Fragmento del documento
╔══

El nombre del escritor chileno Enrique Lafourcade (1927-2019) le es familiar a los dominicanos. Su novela “La fiesta del rey Acab” (1959) fue la primera en retratar sarcásticamente la figura de Rafael L. Trujillo Molina, el “Doctor Carrillo”.
En 1988 los restos de Pedro Henríquez Ureña y los de su madre, Salomé Ureña, fueron sacados de la Iglesia de las Mercedes y trasladados al Panteón Nacional. El acto fue convertido por el gobierno del Dr. Joaquín Balaguer en toda una celebración internacional. Enrique Lafourcade estuvo en el grupo. Tal vez para comprobar lo que su fantasía ya le había dictado en los años 50 sobre este país tropical, el chileno se tiró con toda intensidad a cuantos espacios pudo para ver qué pasaba con esta media isla y el recuerdo de su hijo más internacional, el hijo de Salomé.
El 13 de noviembre de 1988 el periódico chileno El Mercurio recogió una hilarante y trepidante crónica de Enrique Lafourcade con un título como para despistar: “Loor y memoria de Pedro Henríquez Ureña”.
La reproducimos para recuperar ese pulso de las buenas crónicas, para recordar todo ese andamiaje barroco, ridículo, ostentoso, cursi, autoritario, que todavía nos timbra, per secula seculorum.
Obsesionados en nuestra misantropía por ver cómo nos ven, a esta crónica del chileno de seguro que no le pediremos más realismo y sarcasmo del que contiene.
Durante mis viajes a Chile desde principio de los noventa siempre quise conocer a Nicanor Parra y a Enrique Lafourcade. El primero me despachó mandándome a decir con su secretaria que una entrevista con él “costaba 5 mil dólares”. El segundo ni siquiera me contestó, porque sólo andaba por su patio perdido dentro del espíritu fatal de aquel alemán llamado Alzheimer.
En el 2013 Funglode lanzó una edición de “La fiesta del rey Acab”. Ahora tenemos otra tinta de la rica pluma de este cronista, narrador y ensayista chileno que tanta atención nos prestara.
Loor y memoria de Pedro Henríquez Ureña
Enrique Lafourcade
¡Ah, La Hispaniola! Colón cree que anda por Xipango. En su “diario” —extractado por Fray Bartolomé de Las Casas— la describe:
“Es tierra toda muy alta… Por la tierra dentro muy grandes valles, y campiñas, y montañas altíssimas, todo a semejanza de Castilla… Un río no muy grande… viene por unas vegas y campiñas, que era maravilla ver su hermosura…” (7 de diciembre de 1492.)

╚══

Datos proporcionados
╔══

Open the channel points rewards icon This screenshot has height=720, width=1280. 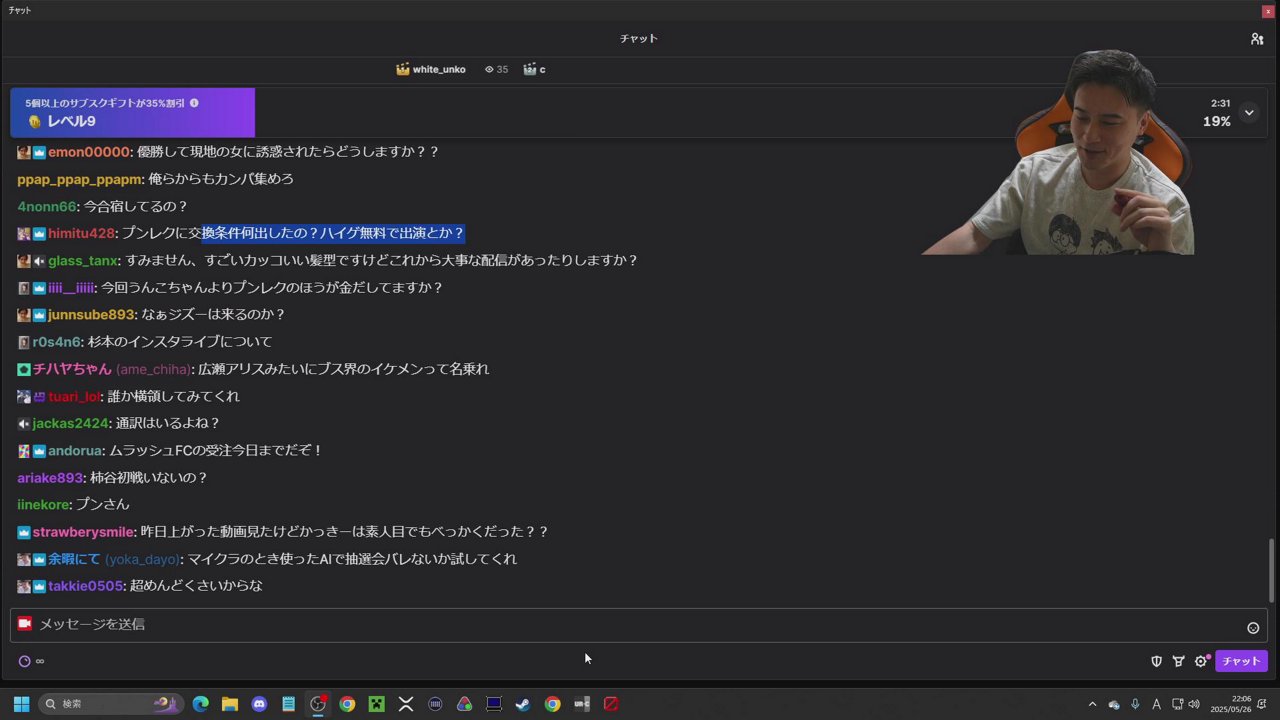(x=1179, y=661)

╚══

Enunciado 1
Resume en dos oraciones el texto sobre Enrique Lafourcade.
Enunciado 2
Reproduce sin cambios el fragmento del texto sobre Enrique Lafourcade que va de "El nombre del" a "hijo de Salomé.".
Enunciado 3
Traduce al inglés, por favor, esta oración del texto sobre Enrique Lafourcade: "En el 2013 Funglode lanzó una edición de “La fiesta del rey Acab”."

Resultado correcto 1
El escritor chileno Enrique Lafourcade, cuya novela «La fiesta del rey Acab» (1959) fue la primera en retratar sarcásticamente a Trujillo, estuvo en 1988 entre los asistentes al traslado de los restos de Pedro Henríquez Ureña y de Salomé Ureña al Panteón Nacional. El 13 de noviembre de ese año, El Mercurio publicó su crónica «Loor y memoria de Pedro Henríquez Ureña», que aquí se reproduce.

Resultado correcto 2
El nombre del escritor chileno Enrique Lafourcade (1927-2019) le es familiar a los dominicanos. Su novela “La fiesta del rey Acab” (1959) fue la primera en retratar sarcásticamente la figura de Rafael L. Trujillo Molina, el “Doctor Carrillo”.
En 1988 los restos de Pedro Henríquez Ureña y los de su madre, Salomé Ureña, fueron sacados de la Iglesia de las Mercedes y trasladados al Panteón Nacional. El acto fue convertido por el gobierno del Dr. Joaquín Balaguer en toda una celebración internacional. Enrique Lafourcade estuvo en el grupo. Tal vez para comprobar lo que su fantasía ya le había dictado en los años 50 sobre este país tropical, el chileno se tiró con toda intensidad a cuantos espacios pudo para ver qué pasaba con esta media isla y el recuerdo de su hijo más internacional, el hijo de Salomé.

Resultado correcto 3
In 2013, Funglode released an edition of “La fiesta del rey Acab.”